DAVOS, SWITZERLAND – A person walks past a temporary AI stall along the main Promenade at the World Economic Forum in 2024. (Photo by Andy Barton/SOPA Images/LightRocket via Getty Images)
SOPA Images/LightRocket via Getty Images
Last week, I argued that the MIT “GenAI Divide” report compelled us to rethink how we measure AI’s impact in business. Beyond failure rates lies a more nuanced story of measurement blind spots. Now Gallup’s latest surveys reveal another critical metric that demands our urgent attention: trust. Racing to join the AI gold rush is tempting, but without public trust, the gains will be fleeting
According to the 2025 Bentley University-Gallup report, about a third of Americans (31%) now trust businesses “a lot” or “some” to use AI responsibly, a marked improvement from 21% in 2023. Meanwhile, 57% say AI does as much harm as good, up from 50%. Forty-one percent trust businesses “not much,” and more than a quarter (28%) say “not at all.” Almost three-quarters expect AI to shrink U.S. jobs in the next decade, a belief unwavering over three years of polling.
That is not a groundswell of resistance. But it is not durable trust, either.
Are Businesses Measuring the Wrong Things—Again?
Much as my earlier MIT analysis argued for measuring the true impact of AI—capturing shadow adoption, micro-productivity gains, the bottom-up transformation that official “failure rates” miss—the new challenge for business is similar. Businesses track pilots, press releases, P&L statements, but rarely include public sentiment, trust, or transparency as a KPI. Yet Gallup’s latest and last year’s polling show those are exactly what the public demands.
Transparency is the runaway winner when Americans are asked how companies could alleviate AI concerns. It is a stronger lure for trust than education, more persuasive than regulation, and more urgent than vague promises. Nearly six in ten say businesses should be transparent about how they use AI—how and where decisions are made, who’s impacted, what happens to jobs, and where human oversight begins.
The Trust Dividend: Not Just a PR Asset
Why should business leaders care? Because this is not just about keeping up appearances. It is about unlocking the “trust dividend,” the tangible business benefits that flow when customers and employees believe that AI is improving their experience, not just the bottom line. Trust smooths adoption curves, drives customer engagement, helps attract top talent, and increasingly, keeps businesses on the right side of regulation.
But trust, like productivity, is not an abstract virtue.
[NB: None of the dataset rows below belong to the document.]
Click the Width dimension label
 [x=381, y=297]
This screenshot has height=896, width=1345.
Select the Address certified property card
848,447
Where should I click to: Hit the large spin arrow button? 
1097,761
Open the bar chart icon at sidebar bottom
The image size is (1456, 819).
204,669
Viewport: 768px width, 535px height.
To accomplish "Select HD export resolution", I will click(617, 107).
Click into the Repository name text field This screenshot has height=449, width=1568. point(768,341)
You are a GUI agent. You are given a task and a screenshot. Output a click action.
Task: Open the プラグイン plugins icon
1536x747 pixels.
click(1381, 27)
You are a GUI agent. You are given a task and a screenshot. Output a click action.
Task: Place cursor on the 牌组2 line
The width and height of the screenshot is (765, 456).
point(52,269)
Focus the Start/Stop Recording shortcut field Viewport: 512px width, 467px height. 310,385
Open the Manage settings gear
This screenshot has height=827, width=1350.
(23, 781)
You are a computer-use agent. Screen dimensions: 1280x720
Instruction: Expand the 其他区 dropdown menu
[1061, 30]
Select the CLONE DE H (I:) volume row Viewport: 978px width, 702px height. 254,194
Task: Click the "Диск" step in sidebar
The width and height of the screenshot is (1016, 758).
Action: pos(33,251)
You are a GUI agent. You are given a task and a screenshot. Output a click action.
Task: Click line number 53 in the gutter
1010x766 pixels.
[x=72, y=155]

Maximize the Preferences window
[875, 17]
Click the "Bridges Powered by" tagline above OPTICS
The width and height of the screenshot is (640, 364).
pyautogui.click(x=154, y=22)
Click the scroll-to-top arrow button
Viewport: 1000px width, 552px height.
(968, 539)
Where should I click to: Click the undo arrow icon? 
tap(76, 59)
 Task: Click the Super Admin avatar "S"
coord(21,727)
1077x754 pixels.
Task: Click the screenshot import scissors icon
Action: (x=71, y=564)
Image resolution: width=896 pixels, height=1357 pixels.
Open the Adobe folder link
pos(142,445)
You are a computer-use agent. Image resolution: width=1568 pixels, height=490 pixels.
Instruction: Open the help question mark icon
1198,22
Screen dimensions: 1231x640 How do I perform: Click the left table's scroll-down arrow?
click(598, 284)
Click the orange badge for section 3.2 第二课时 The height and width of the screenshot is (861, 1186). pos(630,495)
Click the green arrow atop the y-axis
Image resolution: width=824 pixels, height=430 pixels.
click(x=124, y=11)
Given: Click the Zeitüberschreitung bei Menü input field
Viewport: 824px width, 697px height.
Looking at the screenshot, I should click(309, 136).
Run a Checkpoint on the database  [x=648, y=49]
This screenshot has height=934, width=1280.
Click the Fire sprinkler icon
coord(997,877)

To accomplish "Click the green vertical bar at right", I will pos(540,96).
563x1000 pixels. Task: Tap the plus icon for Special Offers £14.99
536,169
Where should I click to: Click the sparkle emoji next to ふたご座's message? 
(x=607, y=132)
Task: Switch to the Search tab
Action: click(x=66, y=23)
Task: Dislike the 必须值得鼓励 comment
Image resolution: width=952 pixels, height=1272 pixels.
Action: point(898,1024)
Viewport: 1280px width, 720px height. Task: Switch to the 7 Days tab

It needs to be tracked, audited, and managed. Businesses that treat trust-building as a first-class business outcome, e.g., counting trust scores, tracking transparency efforts, linking senior pay to public and workforce trust metrics, are the ones most likely to reap AI’s sustained rewards.
Neutrality: A Window, Not a Resting Place
MIT and Gallup have uncovered parallel truths. The measurable gains from AI—revenue, cost savings, efficiency—tell only half the story. The deeper transformation is happening in the subtle shifts of daily work life. The rise in neutrality from 50% to nearly 60% in just a year is barely a cause for corporate complacency. It represents a window. Public judgment about AI’s net value remains up for grabs. Businesses that act now to make their use of AI transparent, participatory, and demonstrably fair will capture the swing vote.
What Should Business Leaders Do Now?
Headlines about AI failure often obscure a richer reality of bottom-up innovation and quiet productivity lifts. Now, with Gallup’s pulse on the public, it is clear the next business challenge is not just to do AI right, but to be seen as doing it right. Businesses that win the trust game openly, consistently, and with tangible proof will be in a league of their own.